**Task:**
Exactly as they stand, the data below are to be printed again.

Dataset entries:
- - - - - - -

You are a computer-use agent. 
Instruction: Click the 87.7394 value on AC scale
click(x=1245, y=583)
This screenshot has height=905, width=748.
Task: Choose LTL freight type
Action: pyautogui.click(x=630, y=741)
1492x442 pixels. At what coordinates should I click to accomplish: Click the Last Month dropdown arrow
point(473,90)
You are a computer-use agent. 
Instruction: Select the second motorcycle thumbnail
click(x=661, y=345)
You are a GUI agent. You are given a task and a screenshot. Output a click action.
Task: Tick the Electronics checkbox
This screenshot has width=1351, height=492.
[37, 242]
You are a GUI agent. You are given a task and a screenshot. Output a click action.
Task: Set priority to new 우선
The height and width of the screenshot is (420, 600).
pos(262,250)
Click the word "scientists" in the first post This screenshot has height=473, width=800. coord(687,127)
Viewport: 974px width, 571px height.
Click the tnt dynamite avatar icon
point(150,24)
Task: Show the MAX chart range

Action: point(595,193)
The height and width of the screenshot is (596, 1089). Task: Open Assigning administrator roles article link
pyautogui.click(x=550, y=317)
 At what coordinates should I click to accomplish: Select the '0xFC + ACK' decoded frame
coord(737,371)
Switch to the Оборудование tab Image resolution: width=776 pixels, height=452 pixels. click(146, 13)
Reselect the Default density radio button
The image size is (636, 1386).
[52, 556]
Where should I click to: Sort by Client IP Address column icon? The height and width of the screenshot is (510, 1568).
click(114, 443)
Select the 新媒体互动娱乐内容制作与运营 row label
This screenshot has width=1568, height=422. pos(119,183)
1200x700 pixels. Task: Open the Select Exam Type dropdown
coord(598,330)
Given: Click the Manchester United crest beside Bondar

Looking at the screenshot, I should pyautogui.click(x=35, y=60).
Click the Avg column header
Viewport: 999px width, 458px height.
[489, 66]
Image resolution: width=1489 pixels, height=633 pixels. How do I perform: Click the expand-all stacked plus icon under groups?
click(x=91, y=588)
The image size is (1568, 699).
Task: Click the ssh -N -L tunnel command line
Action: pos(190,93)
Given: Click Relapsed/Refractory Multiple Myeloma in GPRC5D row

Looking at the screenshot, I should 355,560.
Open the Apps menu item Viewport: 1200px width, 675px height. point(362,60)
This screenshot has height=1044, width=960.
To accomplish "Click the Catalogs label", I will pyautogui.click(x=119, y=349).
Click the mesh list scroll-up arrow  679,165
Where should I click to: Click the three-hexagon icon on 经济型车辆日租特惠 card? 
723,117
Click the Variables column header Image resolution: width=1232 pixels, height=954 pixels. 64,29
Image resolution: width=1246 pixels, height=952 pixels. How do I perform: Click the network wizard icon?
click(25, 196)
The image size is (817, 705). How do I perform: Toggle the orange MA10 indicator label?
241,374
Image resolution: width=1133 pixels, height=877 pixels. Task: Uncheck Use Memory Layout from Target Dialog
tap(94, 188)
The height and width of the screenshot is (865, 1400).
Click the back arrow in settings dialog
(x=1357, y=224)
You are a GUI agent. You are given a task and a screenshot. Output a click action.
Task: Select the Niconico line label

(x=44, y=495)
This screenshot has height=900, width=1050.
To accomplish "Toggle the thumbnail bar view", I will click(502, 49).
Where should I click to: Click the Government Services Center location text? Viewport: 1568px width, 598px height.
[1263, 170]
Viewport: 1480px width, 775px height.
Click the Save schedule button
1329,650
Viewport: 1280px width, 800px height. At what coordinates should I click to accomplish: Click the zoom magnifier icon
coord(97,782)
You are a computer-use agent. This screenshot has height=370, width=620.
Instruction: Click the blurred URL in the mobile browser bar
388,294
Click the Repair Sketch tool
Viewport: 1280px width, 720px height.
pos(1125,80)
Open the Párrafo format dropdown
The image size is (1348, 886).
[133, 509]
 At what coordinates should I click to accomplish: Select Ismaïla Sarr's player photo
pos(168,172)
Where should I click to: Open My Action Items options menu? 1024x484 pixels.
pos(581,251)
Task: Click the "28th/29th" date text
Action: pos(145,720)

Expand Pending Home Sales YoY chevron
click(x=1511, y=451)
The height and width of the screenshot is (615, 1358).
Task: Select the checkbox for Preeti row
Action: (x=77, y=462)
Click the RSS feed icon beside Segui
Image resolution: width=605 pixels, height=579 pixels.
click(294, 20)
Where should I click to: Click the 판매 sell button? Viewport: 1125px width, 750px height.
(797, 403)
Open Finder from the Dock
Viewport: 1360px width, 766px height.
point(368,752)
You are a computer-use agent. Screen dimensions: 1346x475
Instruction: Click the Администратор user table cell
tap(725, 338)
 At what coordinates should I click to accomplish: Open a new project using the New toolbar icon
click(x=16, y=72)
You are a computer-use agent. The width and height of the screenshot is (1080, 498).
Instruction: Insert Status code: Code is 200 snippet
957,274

- - - - - - -

**Output for this task:**
You are a computer-use agent. 
Instruction: Click the 87.7394 value on AC scale
click(x=1245, y=583)
This screenshot has height=905, width=748.
Task: Choose LTL freight type
Action: pyautogui.click(x=630, y=741)
1492x442 pixels. At what coordinates should I click to accomplish: Click the Last Month dropdown arrow
point(473,90)
You are a computer-use agent. 
Instruction: Select the second motorcycle thumbnail
click(x=661, y=345)
You are a GUI agent. You are given a task and a screenshot. Output a click action.
Task: Tick the Electronics checkbox
This screenshot has width=1351, height=492.
[37, 242]
You are a GUI agent. You are given a task and a screenshot. Output a click action.
Task: Set priority to new 우선
The height and width of the screenshot is (420, 600).
pos(262,250)
Click the word "scientists" in the first post This screenshot has height=473, width=800. coord(687,127)
Viewport: 974px width, 571px height.
Click the tnt dynamite avatar icon
point(150,24)
Task: Show the MAX chart range

Action: point(595,193)
The height and width of the screenshot is (596, 1089). Task: Open Assigning administrator roles article link
pyautogui.click(x=550, y=317)
 At what coordinates should I click to accomplish: Select the '0xFC + ACK' decoded frame
coord(737,371)
Switch to the Оборудование tab Image resolution: width=776 pixels, height=452 pixels. click(146, 13)
Reselect the Default density radio button
The image size is (636, 1386).
[52, 556]
Where should I click to: Sort by Client IP Address column icon? The height and width of the screenshot is (510, 1568).
click(114, 443)
Select the 新媒体互动娱乐内容制作与运营 row label
This screenshot has width=1568, height=422. pos(119,183)
1200x700 pixels. Task: Open the Select Exam Type dropdown
coord(598,330)
Given: Click the Manchester United crest beside Bondar

Looking at the screenshot, I should pyautogui.click(x=35, y=60).
Click the Avg column header
Viewport: 999px width, 458px height.
[489, 66]
Image resolution: width=1489 pixels, height=633 pixels. How do I perform: Click the expand-all stacked plus icon under groups?
click(x=91, y=588)
The image size is (1568, 699).
Task: Click the ssh -N -L tunnel command line
Action: pos(190,93)
Given: Click Relapsed/Refractory Multiple Myeloma in GPRC5D row

Looking at the screenshot, I should 355,560.
Open the Apps menu item Viewport: 1200px width, 675px height. point(362,60)
This screenshot has height=1044, width=960.
To accomplish "Click the Catalogs label", I will pyautogui.click(x=119, y=349).
Click the mesh list scroll-up arrow  679,165
Where should I click to: Click the three-hexagon icon on 经济型车辆日租特惠 card? 
723,117
Click the Variables column header Image resolution: width=1232 pixels, height=954 pixels. 64,29
Image resolution: width=1246 pixels, height=952 pixels. How do I perform: Click the network wizard icon?
click(25, 196)
The image size is (817, 705). How do I perform: Toggle the orange MA10 indicator label?
241,374
Image resolution: width=1133 pixels, height=877 pixels. Task: Uncheck Use Memory Layout from Target Dialog
tap(94, 188)
The height and width of the screenshot is (865, 1400).
Click the back arrow in settings dialog
(x=1357, y=224)
You are a GUI agent. You are given a task and a screenshot. Output a click action.
Task: Select the Niconico line label

(x=44, y=495)
This screenshot has height=900, width=1050.
To accomplish "Toggle the thumbnail bar view", I will click(502, 49).
Where should I click to: Click the Government Services Center location text? Viewport: 1568px width, 598px height.
[1263, 170]
Viewport: 1480px width, 775px height.
Click the Save schedule button
1329,650
Viewport: 1280px width, 800px height. At what coordinates should I click to accomplish: Click the zoom magnifier icon
coord(97,782)
You are a computer-use agent. This screenshot has height=370, width=620.
Instruction: Click the blurred URL in the mobile browser bar
388,294
Click the Repair Sketch tool
Viewport: 1280px width, 720px height.
pos(1125,80)
Open the Párrafo format dropdown
The image size is (1348, 886).
[133, 509]
 At what coordinates should I click to accomplish: Select Ismaïla Sarr's player photo
pos(168,172)
Where should I click to: Open My Action Items options menu? 1024x484 pixels.
pos(581,251)
Task: Click the "28th/29th" date text
Action: pos(145,720)

Expand Pending Home Sales YoY chevron
click(x=1511, y=451)
The height and width of the screenshot is (615, 1358).
Task: Select the checkbox for Preeti row
Action: (x=77, y=462)
Click the RSS feed icon beside Segui
Image resolution: width=605 pixels, height=579 pixels.
click(294, 20)
Where should I click to: Click the 판매 sell button? Viewport: 1125px width, 750px height.
(797, 403)
Open Finder from the Dock
Viewport: 1360px width, 766px height.
point(368,752)
You are a computer-use agent. Screen dimensions: 1346x475
Instruction: Click the Администратор user table cell
tap(725, 338)
 At what coordinates should I click to accomplish: Open a new project using the New toolbar icon
click(x=16, y=72)
You are a computer-use agent. The width and height of the screenshot is (1080, 498).
Instruction: Insert Status code: Code is 200 snippet
957,274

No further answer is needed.